Par Lina Sankari
À l’horizon 2020, la Cedeao envisage de remplacer la devise coloniale par une monnaie unique dont le modèle est calqué sur l’euro. Faute de mécanisme de solidarité, « eco » privilégie l’austérité au développement et à l’investissement.
La gestion de la monnaie est une des garanties de la souveraineté. Samedi dernier, à Abuja (Nigeria), quinze pays d’Afrique de l’Ouest, dont huit utilisent le franc CFA, par lequel perdure la domination coloniale, ont décidé de se doter d’une monnaie unique du nom d’« eco », à l’horizon 2020. Une vieille antienne : la création d’une devise visant à s’affranchir de la tutelle de la Banque de France et de Bercy est discutée depuis trente ans.
« La principale critique formulée à l’encontre du franc CFA est d’ordre politique puisqu’il s’agit d’une monnaie créée en pleine période coloniale et qu’aujourd’hui il est temps de couper le cordon. Dans un élan souverainiste, les mots d’ordre autour de cette question rencontrent un écho favorable au sein des populations et d’une partie de la classe politique française », estime Félix Atchadé, du collectif Afrique du PCF.
De plus, les pays qui utilisent toujours le franc CFA disposent d’indicateurs socio-économiques moins bons que ceux du reste de l’Afrique. Selon le responsable communiste, il s’agit également d’une « monnaie surévaluée et qui ne correspond pas au positionnement que devraient avoir ces pays sur le marché international ». Arrimés à l’euro, ces pays à l’économie faible, qui utilisent le franc CFA, subissent en quelque sorte une taxe sur leurs exportations et une subvention sur les importations.

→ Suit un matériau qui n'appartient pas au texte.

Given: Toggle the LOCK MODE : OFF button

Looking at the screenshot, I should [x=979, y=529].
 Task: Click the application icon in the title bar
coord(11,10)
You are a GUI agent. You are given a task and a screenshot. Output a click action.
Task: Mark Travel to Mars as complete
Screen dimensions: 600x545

Des critères de convergence qui ressemblent fort à ceux de l’euro
Seulement, dans son communiqué final, la Communauté économique des États d’Afrique de l’Ouest (Cedeao) « réaffirme l’approche graduée (pour l’adoption) de la monnaie unique en commençant par les pays qui atteignent les critères de convergence ». Or, ces critères ressemblent fort à ceux de l’euro (maîtrise de l’inflation, du déficit budgétaire…) et risquent à terme de reproduire les défauts de l’architecture européenne.
«Les peuples concernés n’ont pas nécessairement besoin d’une monnaie unique car une telle devise nécessite de beaucoup commercer entre soi. Or, ce sont des pays à l’économie très spécialisée qui mettent sur le marché des biens primaires à faible plus-value», relève encore Félix Atchadé.

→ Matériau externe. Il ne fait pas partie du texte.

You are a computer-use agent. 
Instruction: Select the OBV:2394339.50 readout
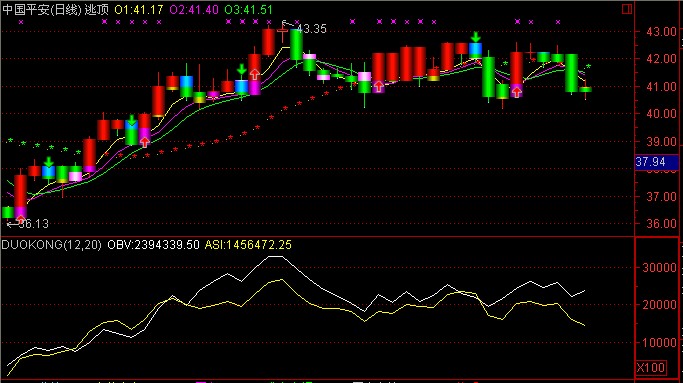153,245
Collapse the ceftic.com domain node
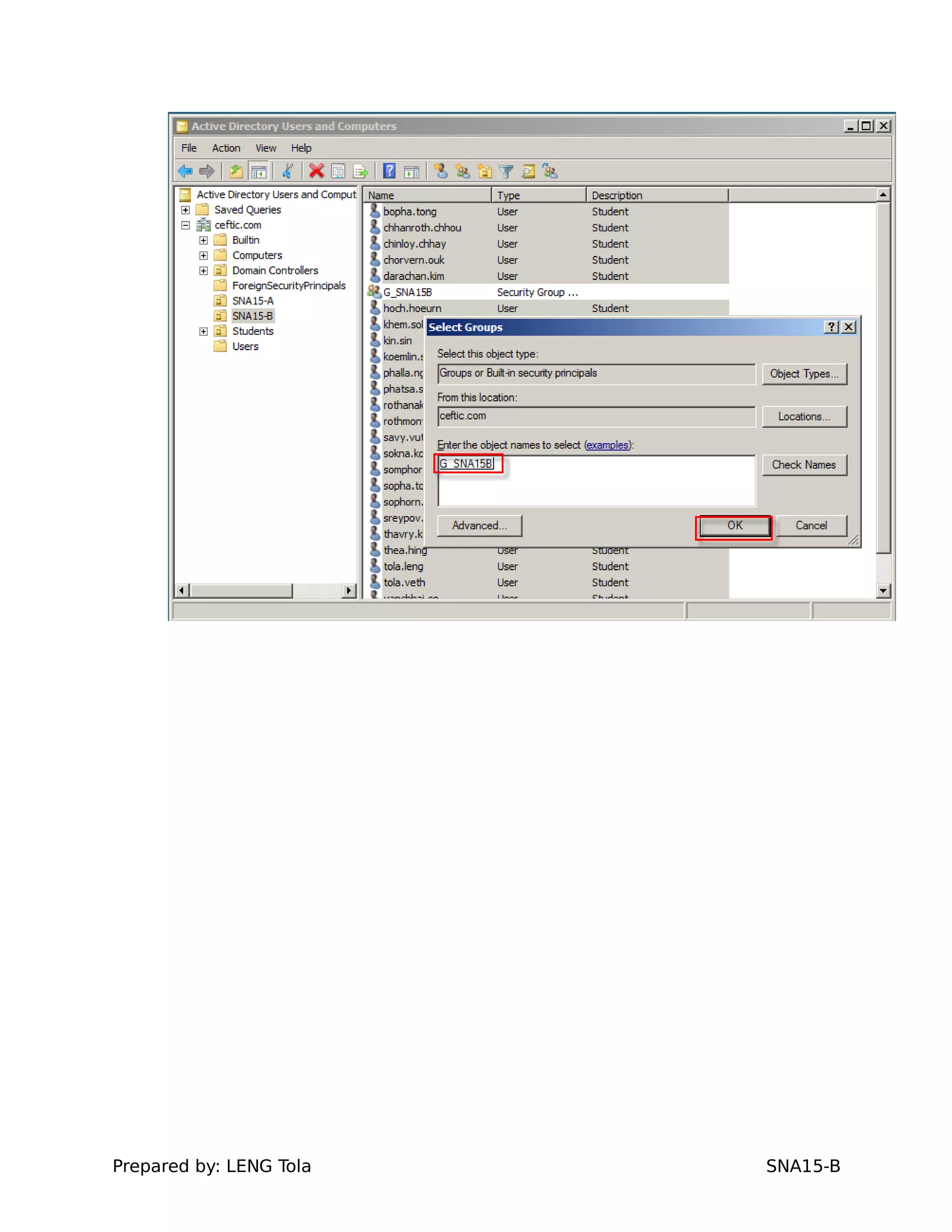This screenshot has height=1232, width=952. pyautogui.click(x=185, y=225)
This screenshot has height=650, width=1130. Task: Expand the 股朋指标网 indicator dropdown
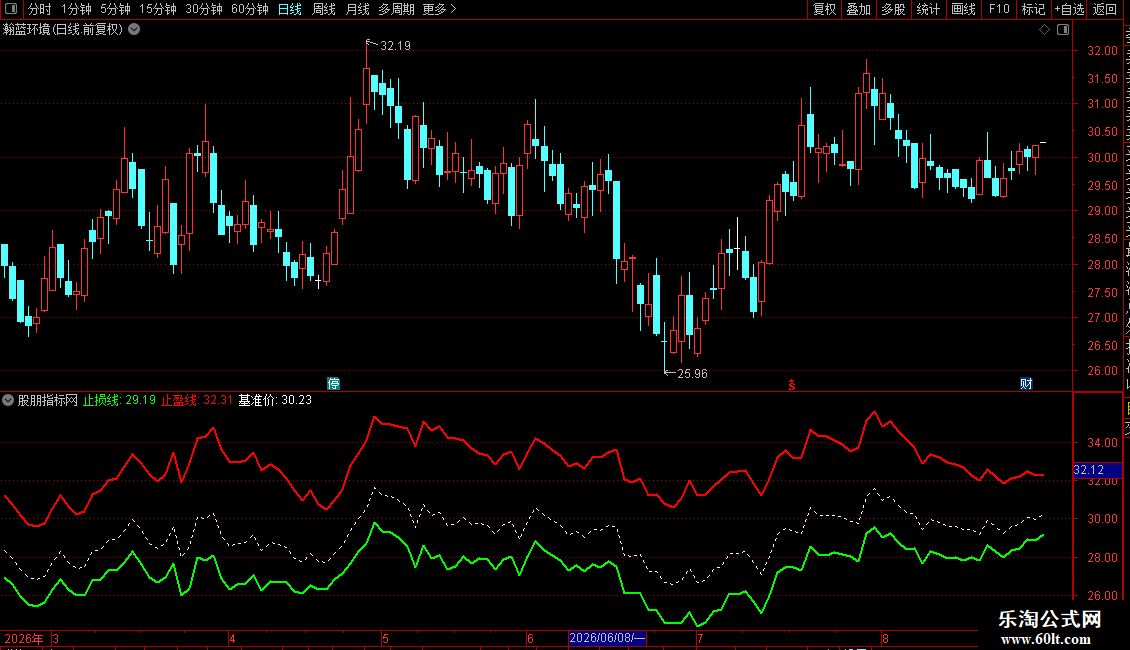[7, 400]
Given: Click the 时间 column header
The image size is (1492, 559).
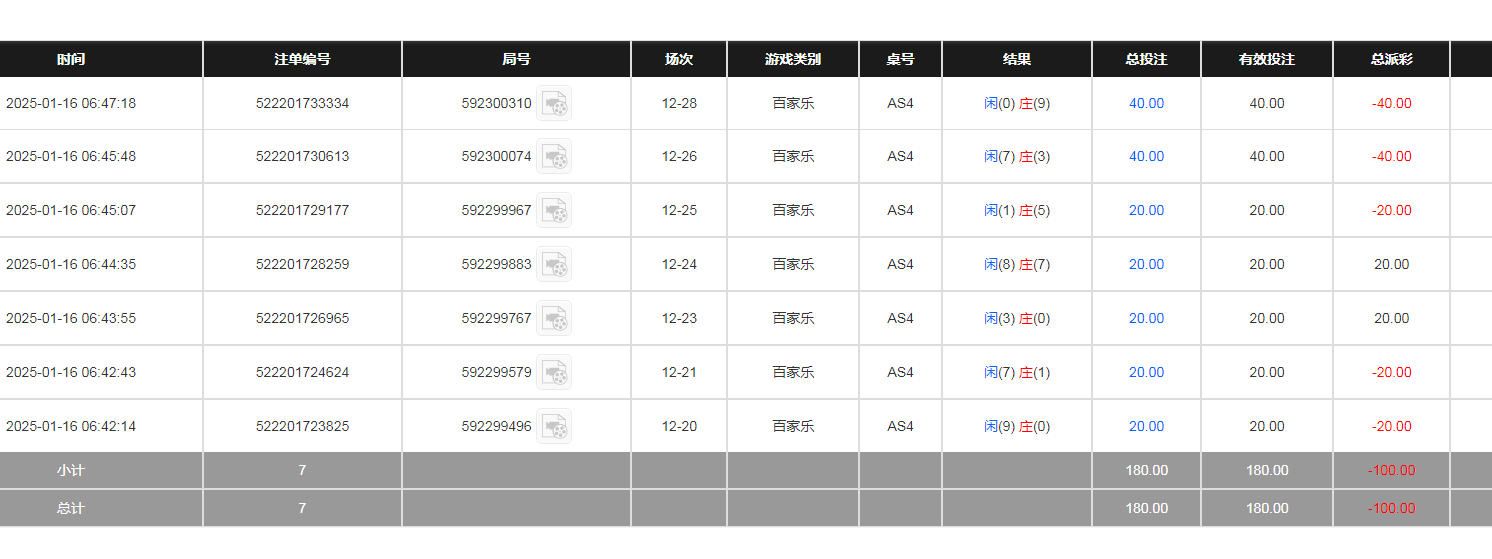Looking at the screenshot, I should (71, 59).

En 2017, le commerce entre les membres de la Cedeao s’élevait seulement à 9,4 %. « L’argument selon lequel l’intégration monétaire va changer la donne est sujet à caution.
Il suffit de se référer par exemple à l’expérience des pays de la Communauté économique et monétaire de l’Afrique centrale : le commerce intrarégional y est de l’ordre de 5 %, en dépit de plus de soixante-dix ans d’intégration monétaire », signale, de son côté, l’économiste sénégalais Ndongo Samba Sylla.

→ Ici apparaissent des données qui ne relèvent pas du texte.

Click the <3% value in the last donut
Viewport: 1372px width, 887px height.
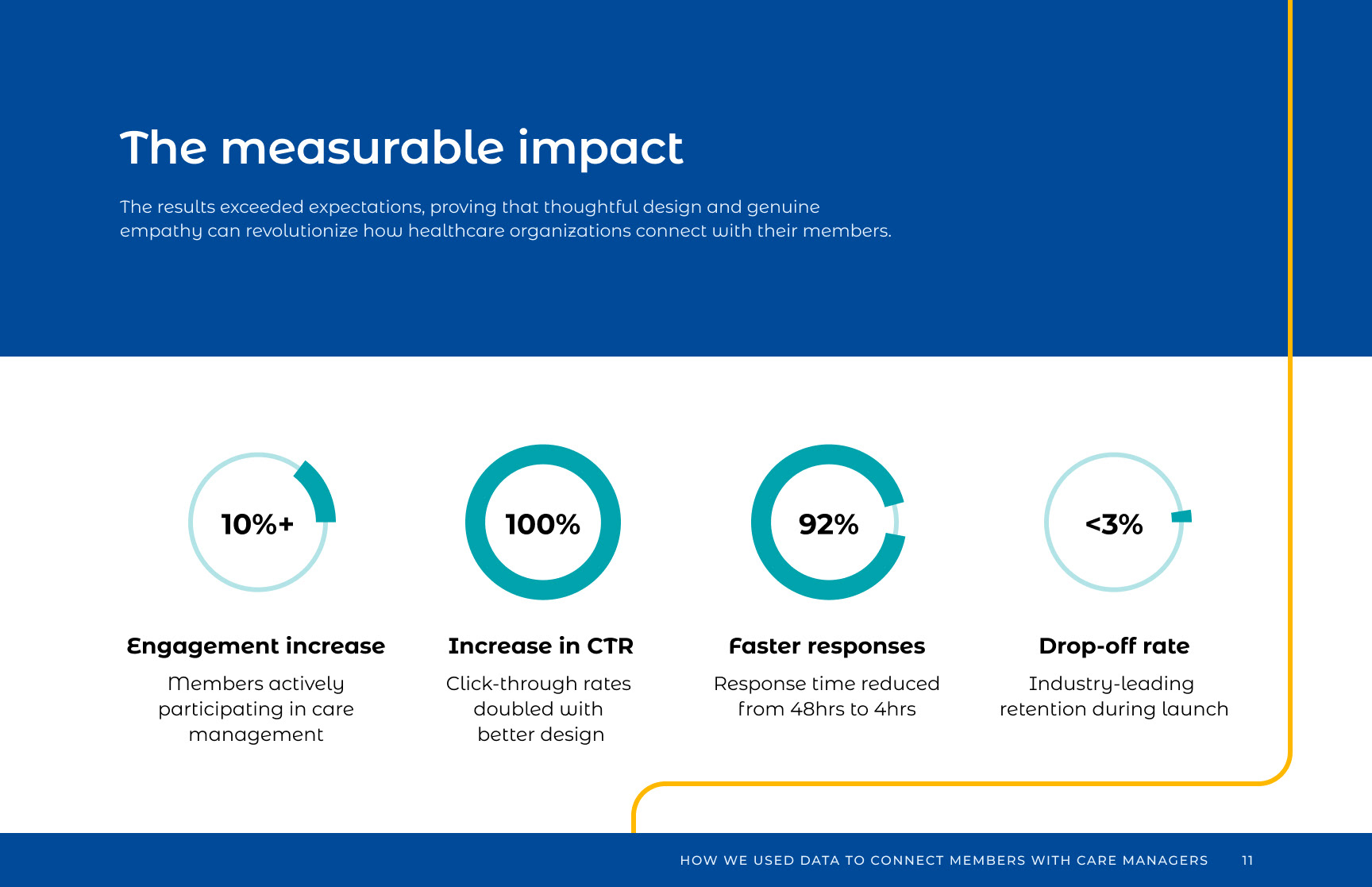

Sans doute contraints de se conformer à la politique monétaire et de change du puissant Nigeria, les pays membres pourraient être obligés, comme c’est le cas au sein de la zone euro, de procéder à un ajustement nominal, c’est-à-dire de subir l’austérité et la baisse des salaires faute de mécanisme de solidarité. En clair, la même orthodoxie budgétaire s’appliquerait avec un strict contrôle des finances publiques en lieu et place d’investissements dans les secteurs clés de l’éducation ou de la santé. « Ce schéma néolibéral et ses critères de convergence produiront les mêmes inégalités qu’en Europe », déplore Félix Atchadé.
Pourtant, d’aucuns doutent aujourd’hui de la mise en place de la monnaie unique d’ici un an.
En premier lieu parce que deux piliers de la Françafrique, Alassane Ouattara et Macky Sall, respectivement président de la Côte d’Ivoire et du Sénégal, ont exprimé à plusieurs reprises leur hostilité au projet.
Reçu par Emmanuel Macron en février dernier, l’ancien conseiller spécial du directeur général du Fonds monétaire international a appelé à ce que « cesse le faux débat » sur le franc CFA, « une monnaie solide, bien gérée et appréciée ». Osant même : « Le franc CFA est la monnaie de pays qui l’ont librement choisie, depuis l’indépendance dans les années 1960. »
C’est ce que l’économiste Kako Nubukpo appelle « la servitude volontaire ». Ceux qui ont voulu s’en affranchir l’ont parfois payé de leur vie, comme c’est le cas de Sylvanus Olympio, l’ex-président du Togo.
L’histoire regorge d’exemples de sabotages économiques ou de conflits déclenchés pour empêcher les pays de sortir de ce coûteux pacte colonial.